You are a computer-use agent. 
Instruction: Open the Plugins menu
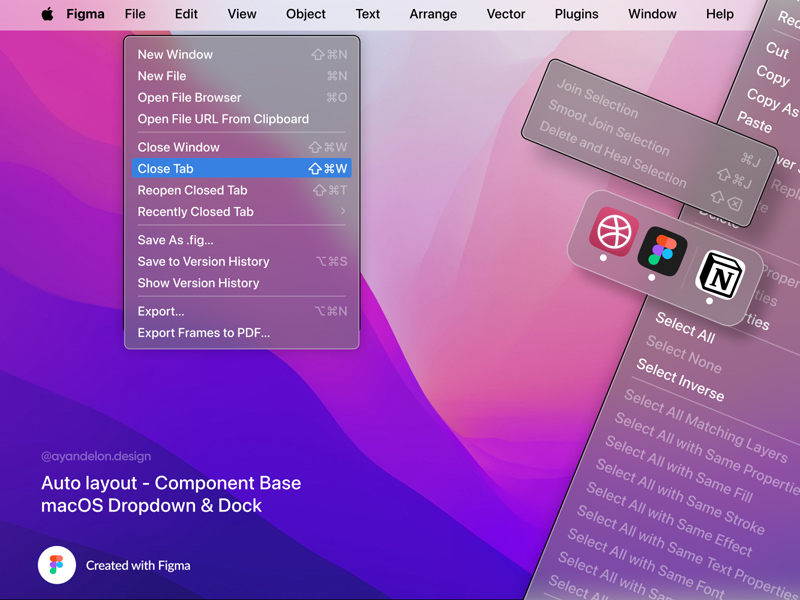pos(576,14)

---

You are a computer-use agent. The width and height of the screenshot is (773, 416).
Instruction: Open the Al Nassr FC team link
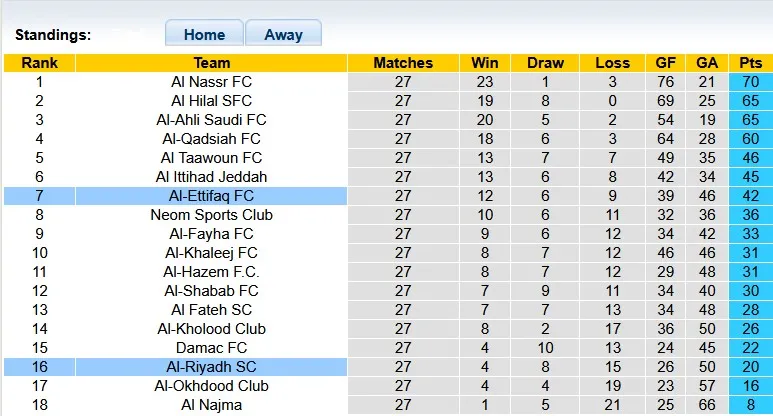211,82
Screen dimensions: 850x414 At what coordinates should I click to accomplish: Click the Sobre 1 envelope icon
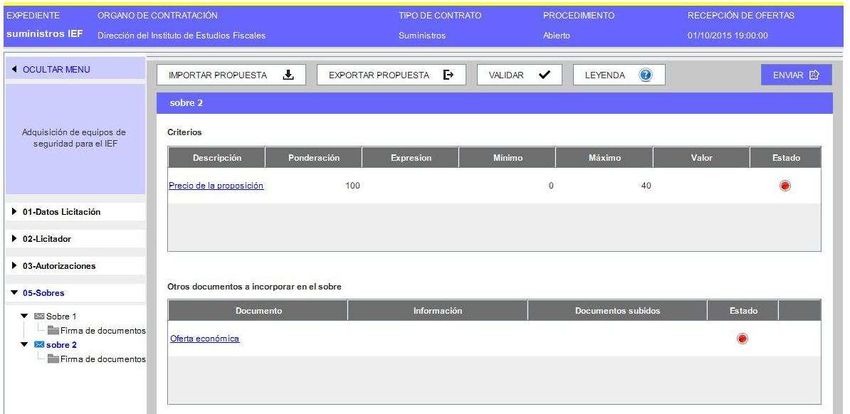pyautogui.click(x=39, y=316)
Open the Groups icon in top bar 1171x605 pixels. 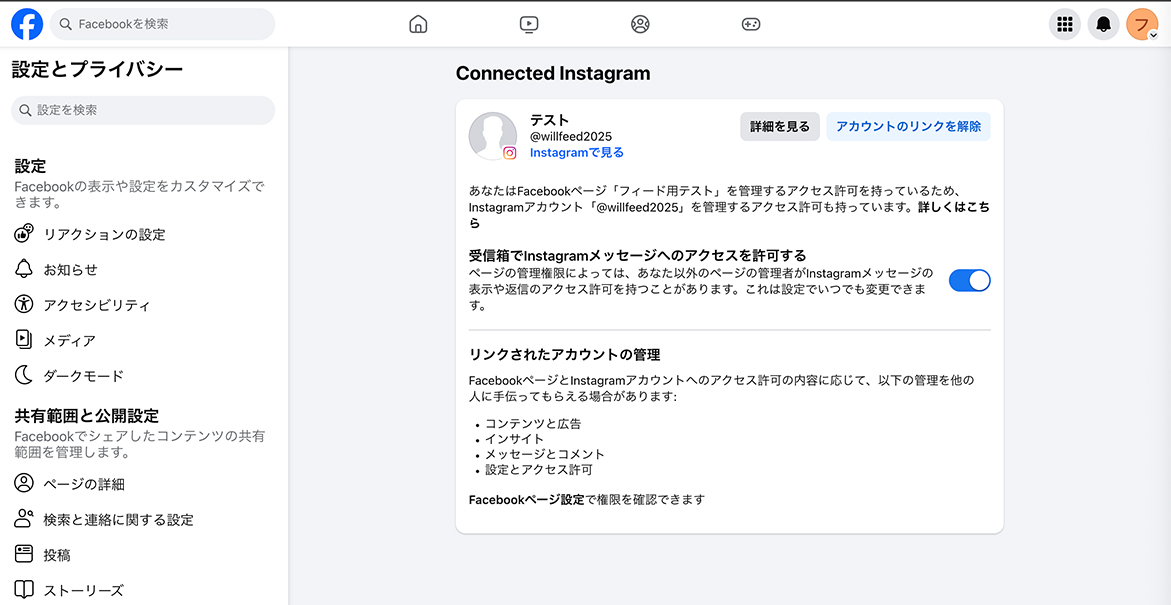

---

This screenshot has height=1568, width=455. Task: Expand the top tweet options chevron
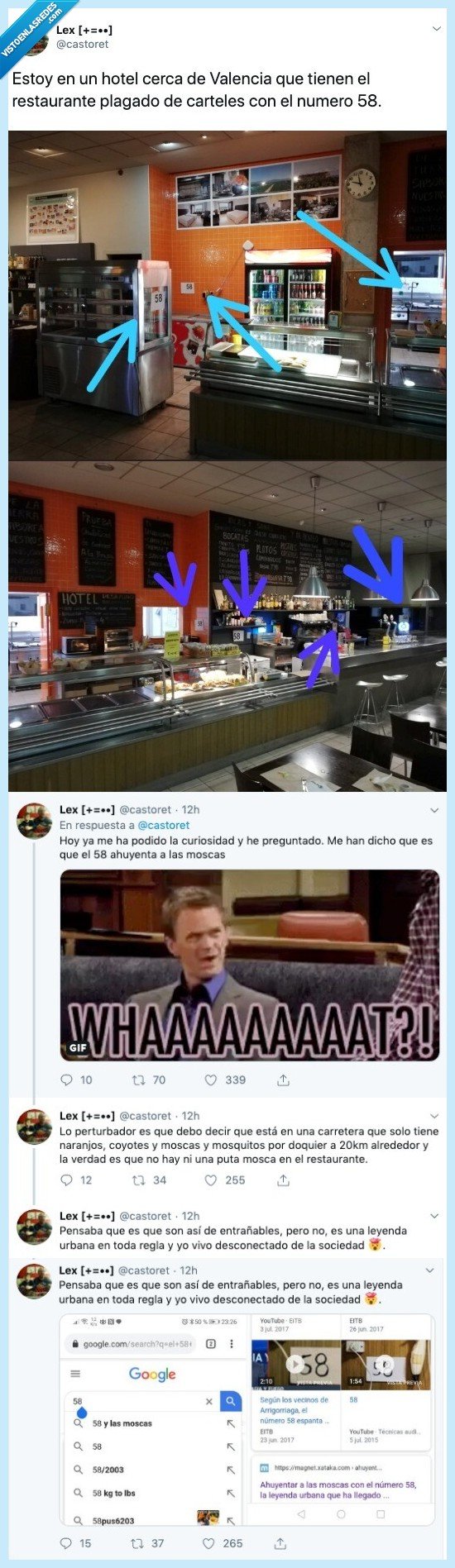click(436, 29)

_Activity_
Which lines above contain the word "computer"? Copy each one.

_Response below_
You are a computer-use agent. 
You are a computer-use agent. The width and height of the screenshot is (773, 416).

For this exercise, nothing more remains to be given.